Ayağa kalktı ve elimden tutup beni de ayağa kaldırdı.

"Çok güzel oldun fakat ufak bir eksik var."

"Ne eksiği?" diye sordum, merakla.

Komodinin üzerine koyduğunu bile fark etmediğim kadife kutuyu eline alıp açtı.

İçindeki zarif kolyeyi ve küpe çiftini gördüğümde Tolga'ya baktım.

"Tamamı bana ait bir tasarım. Beğeneceğini düşündüm."

"Bayıldım ama bu kadar şey yapmana gerek yoktu."

"Yapmak istiyorum."

"Takmama yardım da etmek ister misin?" diye sorduğumda gülümsedi ve kolyeyi kutudan çıkarıp benim için taktı.

Kolyeye dokunurken Tolga'ya baktım ve "Teşekkür ederim." dedim.

"Rica ederim Zarif Manolyam."

Utanmam geçmemişti ama kendimi görmek için sabırsızlanıyordum.

Usulca kaçıp ayna karşısında kendime baktım.

Kendimi ilk kez böyle görüyordum.

Tolga yavaşça bana yaklaştı ve belimden tutarken omzuma küçük bir buse kondurdu.

"Ben de hazırlanmalıyım.
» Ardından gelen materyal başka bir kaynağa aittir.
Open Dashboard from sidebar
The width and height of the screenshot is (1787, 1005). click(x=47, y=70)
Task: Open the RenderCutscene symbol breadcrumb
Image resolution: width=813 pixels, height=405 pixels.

Sonra çıkarız, olur mu?"

"Biraz yavaş hazırlan, makyaj ve saç yapmalıyım." dediğimde gülümsedi.

"Bu halin ile kendini hayran bıraktırırken beni öldürmek mi istiyorsun?"

Gülümsedim.

"Bugün nişanlım gelecek, ona hazırlanıyorum."

"Nişanlın elimde kalacak bir gün." diye homurdandığında güldüm.

"Ondan önce ellerin başka birine değmeli." dediğimde imamdan dolayı tek kaşımı kaldırdım.

Az önce adama ne demiştim?

Bana dokunmalısın, demiştim.

Aklım başıma gelirken kızarmıştım.

"Bu konuyla daha sonra ilgileneceğim." diyerek banyoya geçtiğinde aynadan kendime baktım.

Ondan etkilenip söylediğim şeye bak!

Kendine gel Filiz.

Utancım git gide artarken kafamı dağıtmak için makyaj malzemelerimi çıkardım.